### WHAT YOU HAVE TO DO
Collect each line of the entries that holds the string "Open".

### DATA

_____

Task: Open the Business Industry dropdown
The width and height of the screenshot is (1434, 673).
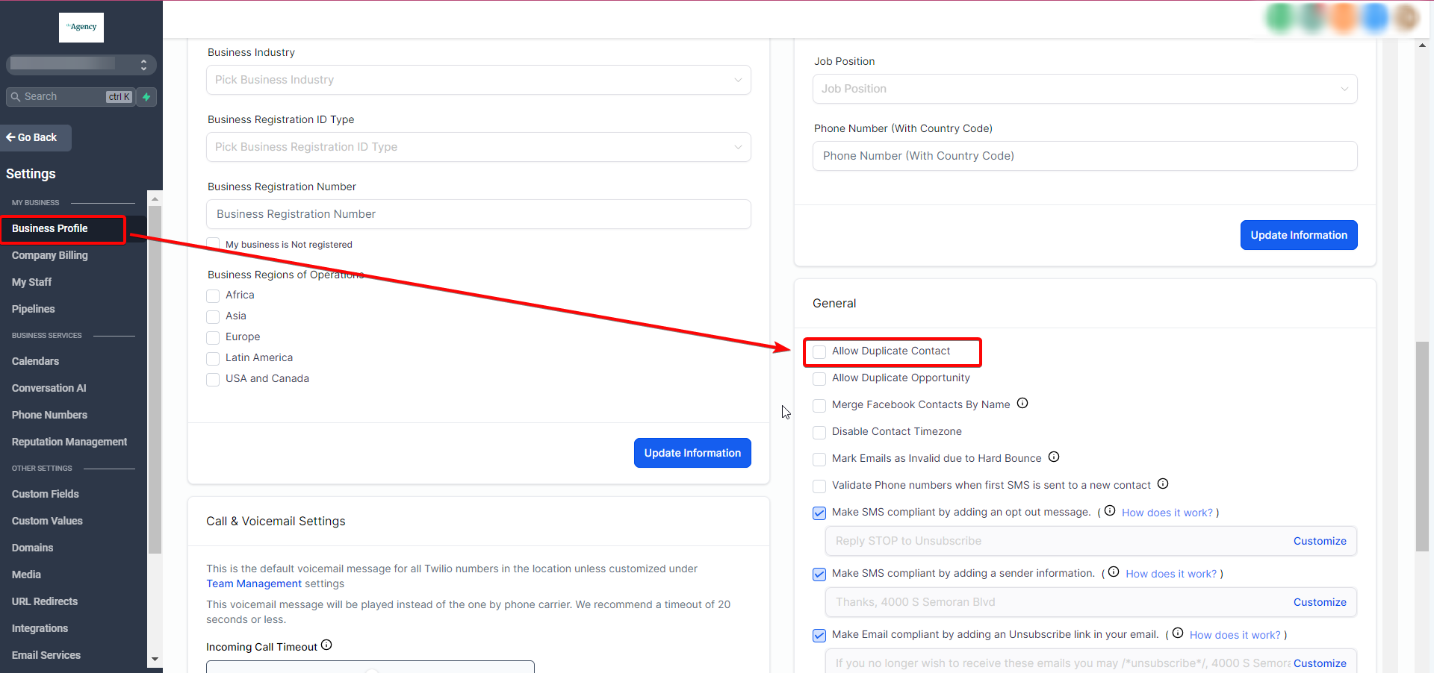Action: (x=478, y=80)
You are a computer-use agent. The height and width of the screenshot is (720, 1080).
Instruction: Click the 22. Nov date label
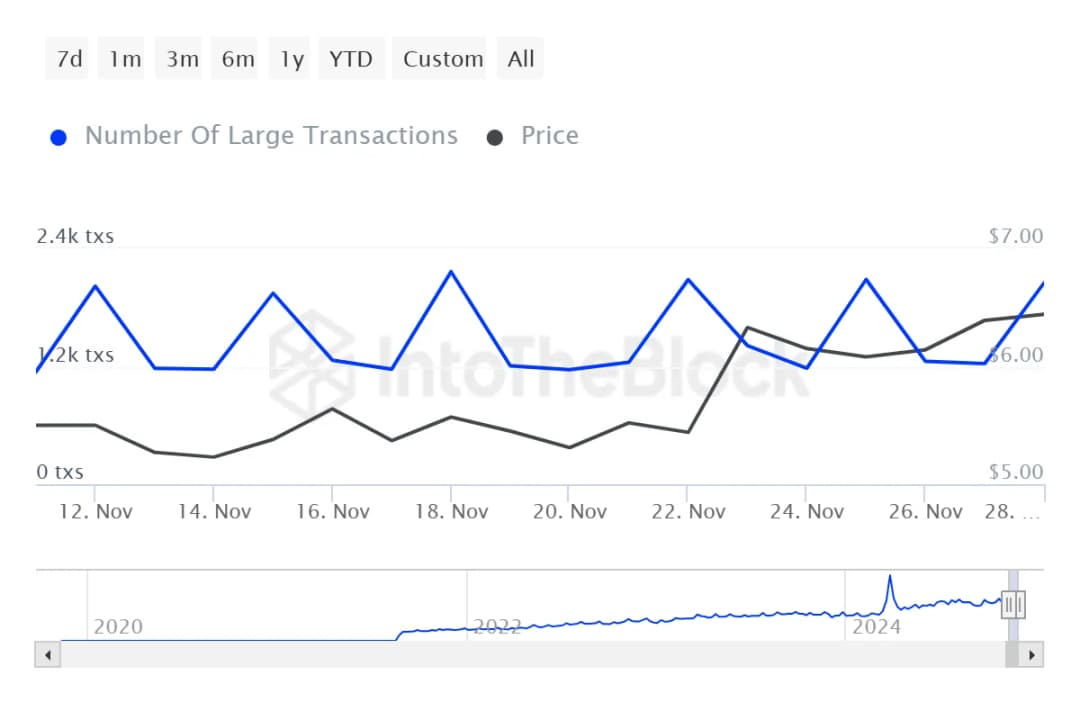click(x=687, y=512)
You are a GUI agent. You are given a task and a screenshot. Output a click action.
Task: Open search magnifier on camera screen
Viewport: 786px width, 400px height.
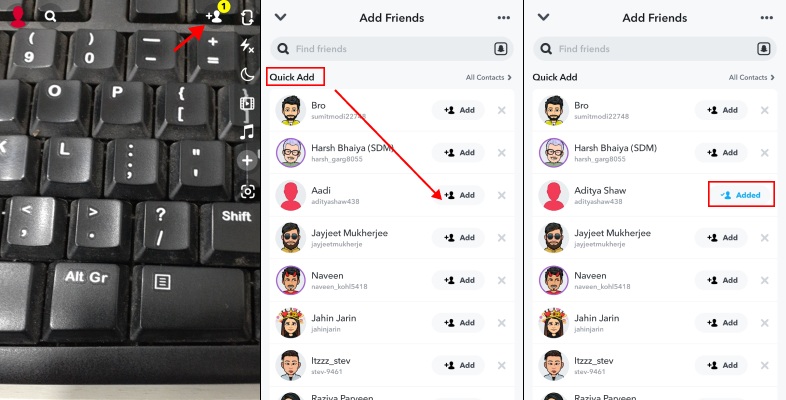[x=50, y=16]
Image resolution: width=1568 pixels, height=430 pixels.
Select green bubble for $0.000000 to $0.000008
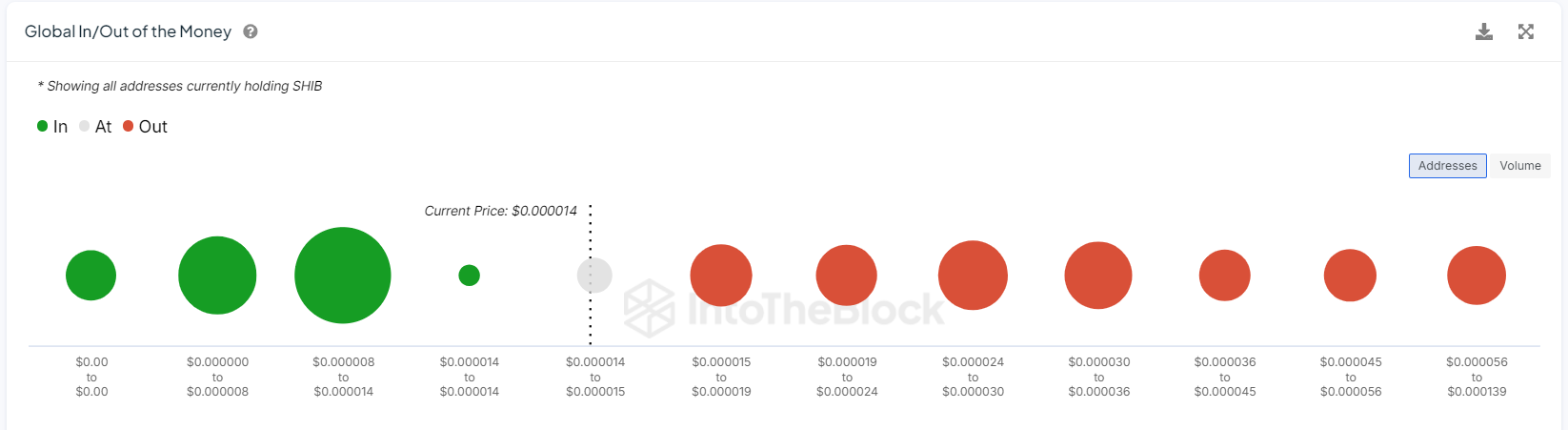pos(217,276)
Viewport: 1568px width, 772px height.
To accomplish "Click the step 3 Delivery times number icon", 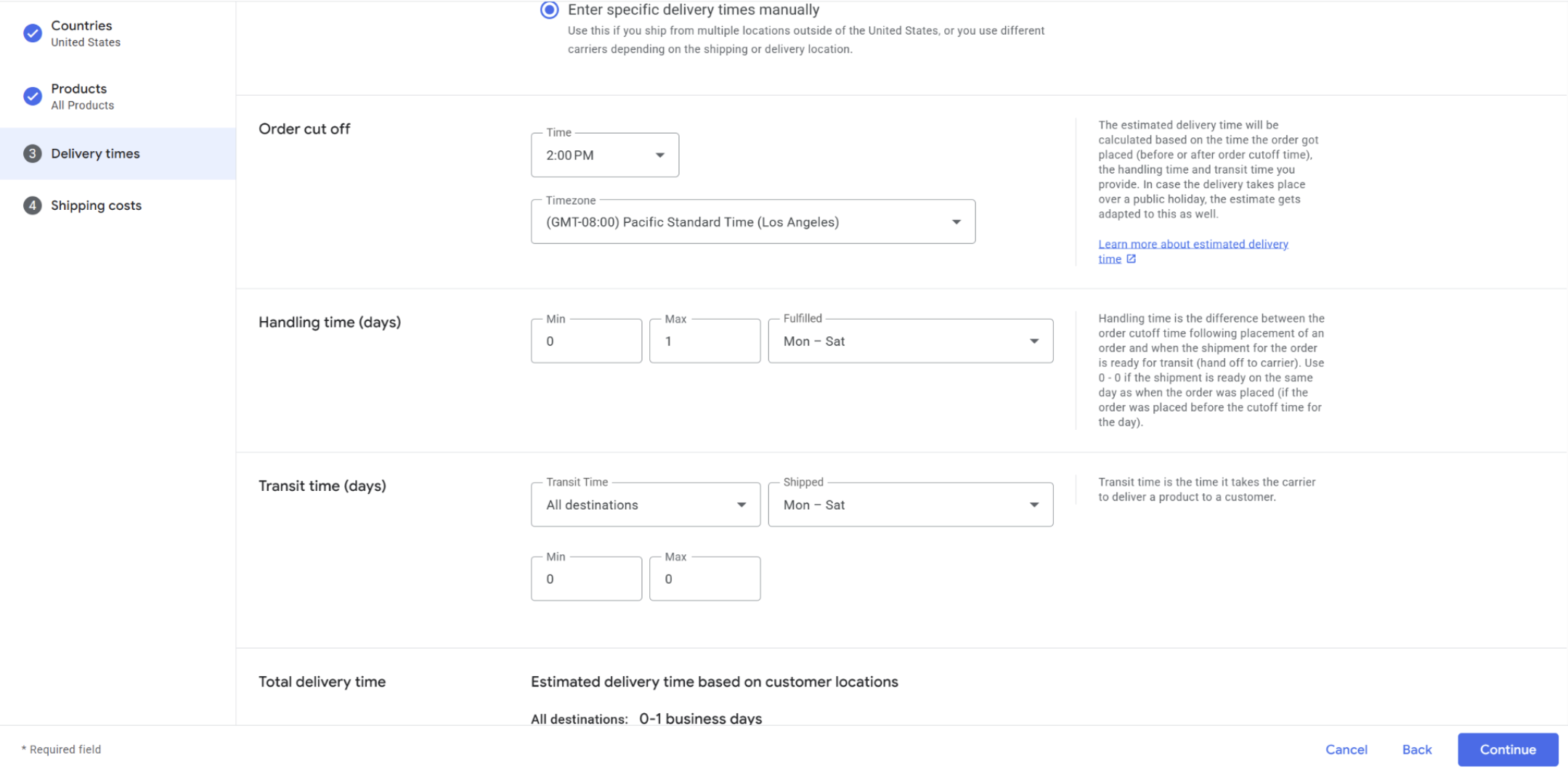I will [33, 154].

_____

### SOLUTION TO THIS TASK
Task: Open the Business Industry dropdown
Task: Open search magnifier on camera screen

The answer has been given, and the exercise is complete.